Volví a caminar sobre esos rieles que atraviesan el barrio Ludueña, cuando papá se fue para siempre, en mayo de este año. El paso de mis zapatillas sobre esos durmientes me permitieron saber que todo cobra vida nuevamente, como las películas en cada nueva proyección. Detenerme ante la presencia de un tero a metros del cruce de las vías de lo que fue el Belgrano, de norte a sur, y lo que fue el Mitre, de este a oeste, me facilita la posibilidad de realizar un paneo con la vista que va desde aquellos oscuros rieles hasta el cabín número 8, y alcanzar una de las ventanas donde en un fundido encadenado de tiempo y espacio deja aparecer mi rostro de pibe de nueve años pegado al vidrio, contemplando a ese tero salvaje que se pavonea sabiendo que ya no hay tanto peligro porque no habrá tren. Yo iba a visitar con frecuencia a papá, de contrabando, porque no estaba permitido que subiera gente ajena al laburo de señalero, exigente, puesto que desde allí se controlaba el paso de trenes de dos líneas. Allí dentro, había todo un micro mundo inglés de teléfonos sin tiempo, palancas y un gigantesco mapa desplegado en una de las paredes, con las vías extendidas en la zona. Yo me sentaba en un cajón baúl que, según pude ver en un momento distraído de papá, contenía algunas herramientas y algunas revistas D' Artagnan y El Tony.

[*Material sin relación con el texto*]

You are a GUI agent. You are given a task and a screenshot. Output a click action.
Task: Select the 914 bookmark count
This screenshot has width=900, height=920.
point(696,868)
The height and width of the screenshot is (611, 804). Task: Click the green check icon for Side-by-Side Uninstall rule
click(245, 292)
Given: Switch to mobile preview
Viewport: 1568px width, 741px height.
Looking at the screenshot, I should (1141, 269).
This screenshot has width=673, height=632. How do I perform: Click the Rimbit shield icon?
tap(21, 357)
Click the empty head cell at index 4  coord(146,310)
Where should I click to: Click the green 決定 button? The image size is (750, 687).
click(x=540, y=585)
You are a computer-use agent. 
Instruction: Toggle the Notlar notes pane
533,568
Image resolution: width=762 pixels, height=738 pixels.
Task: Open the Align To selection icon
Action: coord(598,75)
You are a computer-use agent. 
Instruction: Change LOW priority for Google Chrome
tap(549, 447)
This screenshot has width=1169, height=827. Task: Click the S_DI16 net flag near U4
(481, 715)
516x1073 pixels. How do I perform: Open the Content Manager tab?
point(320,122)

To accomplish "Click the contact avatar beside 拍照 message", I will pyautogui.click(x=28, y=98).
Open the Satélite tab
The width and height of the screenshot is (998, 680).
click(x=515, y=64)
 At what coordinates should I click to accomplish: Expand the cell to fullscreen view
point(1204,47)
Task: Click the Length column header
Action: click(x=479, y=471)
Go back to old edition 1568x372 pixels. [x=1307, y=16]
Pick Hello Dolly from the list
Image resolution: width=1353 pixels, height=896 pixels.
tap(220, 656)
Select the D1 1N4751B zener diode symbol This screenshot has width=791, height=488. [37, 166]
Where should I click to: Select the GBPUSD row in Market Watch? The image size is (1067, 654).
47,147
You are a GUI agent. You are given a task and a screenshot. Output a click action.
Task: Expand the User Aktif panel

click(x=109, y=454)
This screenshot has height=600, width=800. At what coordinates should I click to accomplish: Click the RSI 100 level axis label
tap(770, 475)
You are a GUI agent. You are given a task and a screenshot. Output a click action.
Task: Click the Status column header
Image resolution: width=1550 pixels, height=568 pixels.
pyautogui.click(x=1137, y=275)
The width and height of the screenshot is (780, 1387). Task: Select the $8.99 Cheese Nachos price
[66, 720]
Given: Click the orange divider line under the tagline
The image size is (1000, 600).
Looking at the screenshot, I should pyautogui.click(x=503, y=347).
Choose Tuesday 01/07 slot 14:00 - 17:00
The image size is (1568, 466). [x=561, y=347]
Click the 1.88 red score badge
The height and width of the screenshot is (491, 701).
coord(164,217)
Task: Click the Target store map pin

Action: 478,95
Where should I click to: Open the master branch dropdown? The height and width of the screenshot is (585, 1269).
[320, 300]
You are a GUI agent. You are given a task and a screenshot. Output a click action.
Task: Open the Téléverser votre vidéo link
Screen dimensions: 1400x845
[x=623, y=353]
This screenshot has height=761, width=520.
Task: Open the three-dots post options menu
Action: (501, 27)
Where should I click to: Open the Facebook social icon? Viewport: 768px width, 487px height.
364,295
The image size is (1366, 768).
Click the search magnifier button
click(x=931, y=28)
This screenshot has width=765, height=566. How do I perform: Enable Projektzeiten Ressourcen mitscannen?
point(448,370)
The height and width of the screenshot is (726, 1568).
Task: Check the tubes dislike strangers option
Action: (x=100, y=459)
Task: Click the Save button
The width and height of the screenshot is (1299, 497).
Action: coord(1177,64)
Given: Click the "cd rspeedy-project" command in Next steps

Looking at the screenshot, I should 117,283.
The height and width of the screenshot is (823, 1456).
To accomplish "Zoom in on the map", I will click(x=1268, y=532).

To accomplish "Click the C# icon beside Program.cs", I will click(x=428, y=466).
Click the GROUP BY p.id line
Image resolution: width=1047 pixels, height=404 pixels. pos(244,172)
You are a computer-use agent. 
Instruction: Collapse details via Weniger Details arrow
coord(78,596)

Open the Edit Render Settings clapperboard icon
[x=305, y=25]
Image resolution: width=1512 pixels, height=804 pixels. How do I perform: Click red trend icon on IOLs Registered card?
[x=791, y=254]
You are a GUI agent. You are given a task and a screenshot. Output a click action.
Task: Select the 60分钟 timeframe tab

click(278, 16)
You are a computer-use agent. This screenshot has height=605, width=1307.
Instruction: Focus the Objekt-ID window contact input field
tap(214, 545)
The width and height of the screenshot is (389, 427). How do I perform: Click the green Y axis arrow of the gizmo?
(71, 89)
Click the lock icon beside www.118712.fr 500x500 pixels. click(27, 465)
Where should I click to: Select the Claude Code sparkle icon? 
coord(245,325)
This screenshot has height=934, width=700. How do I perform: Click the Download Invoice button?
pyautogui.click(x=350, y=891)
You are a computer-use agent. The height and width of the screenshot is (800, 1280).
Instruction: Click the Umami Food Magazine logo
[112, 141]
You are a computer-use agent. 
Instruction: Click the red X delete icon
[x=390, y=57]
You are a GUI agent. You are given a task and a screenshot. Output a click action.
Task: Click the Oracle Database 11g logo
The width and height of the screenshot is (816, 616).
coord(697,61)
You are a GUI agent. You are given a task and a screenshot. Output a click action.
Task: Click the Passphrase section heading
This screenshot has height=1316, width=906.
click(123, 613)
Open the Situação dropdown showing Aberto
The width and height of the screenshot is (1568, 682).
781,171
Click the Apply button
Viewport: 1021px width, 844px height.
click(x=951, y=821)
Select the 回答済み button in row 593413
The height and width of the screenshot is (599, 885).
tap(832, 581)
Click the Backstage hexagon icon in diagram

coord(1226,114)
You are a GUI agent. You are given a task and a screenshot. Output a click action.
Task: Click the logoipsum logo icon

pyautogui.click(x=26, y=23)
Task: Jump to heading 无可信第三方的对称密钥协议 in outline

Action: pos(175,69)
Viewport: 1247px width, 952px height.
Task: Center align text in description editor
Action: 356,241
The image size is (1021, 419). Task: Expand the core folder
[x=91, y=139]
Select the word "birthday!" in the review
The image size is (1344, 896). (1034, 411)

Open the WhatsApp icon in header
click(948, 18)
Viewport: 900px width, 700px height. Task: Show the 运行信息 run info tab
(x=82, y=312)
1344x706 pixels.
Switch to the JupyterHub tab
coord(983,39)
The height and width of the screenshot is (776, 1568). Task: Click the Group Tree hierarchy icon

Pasó mucho tiempo para que yo volviera a ver un cabín por dentro y fue con el advenimiento de internet, en el video oficial de Sheena Easton para su tema "9 to 5 (Morning train)", donde la escocesa de rostro portentoso tira cambios y baja señales con una franela en la mano, como lo hacía papá. Sólo los sábados me estaba permitido subir, en tardes donde la radio emitía algún partido del charrúa o del salaíto, y con la condición de que me agachara cuando pasara el rápido a Buenos Aires, por si viajaba en esa formación algún inspector.

Fueron varios, muchos, los años de papá en el cabín número 8 de Ludueña, con muchas historias que él siempre tuvo para contar. Historias pequeñas que hacen un todo grande: el barra de Central que pasó sobre los techos de los vagones y, después se supo, se enganchó trágicamente en el cableado del trolebús en el cruce de las vías con calle Mendoza; la panadera que le vendía los bizcochos antes de subir a esas ocho horas de concentración ferroviaria, que según él era la hermana de un músico de la trova rosarina; los muchachos que arrojaron bombuchas hacia las ventanas en una noche hacia los corsos de Carcarañá; el soldado que le plantaron ahí arriba para evitar una huelga ferroviaria en tiempos de nuestra Argentina turbulenta.

El paneo de mi vista me devuelve a la realidad de mis zapatillas contra los eternos durmientes. El tero se espantó cuando intuyó que yo seguía camino hacia Carriego. Ahí me detuve, le saqué una foto con el celular al cartel de la que fuera la estación Ludueña y mi vista panea hacia el este, donde pasaban por debajo, en un túnel, los rieles que iban hacia la Terminal de Omnibus y morían en la estación Central Córdoba.

Recuerdo, pidiendo nitidez, cuando, con otros pibes del barrio, nos atrevimos a esos rieles porque queríamos llegar al circo francés que traía a Guy Williams, el Zorro. La carpa, con sus colores entrecruzados, estaba pegada a la Terminal, y un tipo que descansaba en un carromato nos dijo que ese día el Zorro no estaba, pero que podíamos ver a Tornado. Nos llevó hasta el caballo negro que nos miraba con curiosidad. Le acariciamos sus crines bajo la vigilancia del tipo del carromato. Volvimos casi de noche al barrio, donde nos esperaba todo el vecindario. No nos dejaron contar que habíamos tocado a Tornado y papá me amagó con el brazo derecho y me llevó a casa donde ante su mirada severa le dije: justo vos vas a tenerle miedo a los trenes.

El paneo de mi vista me devuelve al cartel de la estación y, luego, a la calle Carriego. Antes de encaminarme hacia el sur, miro a lo lejos el cabín número 8, intento imaginar a papá tirando palancas con la franela en la mano, para meter cambios y bajar señales. El día está soleado. Y aquellos trenes ya no llegarán nunca.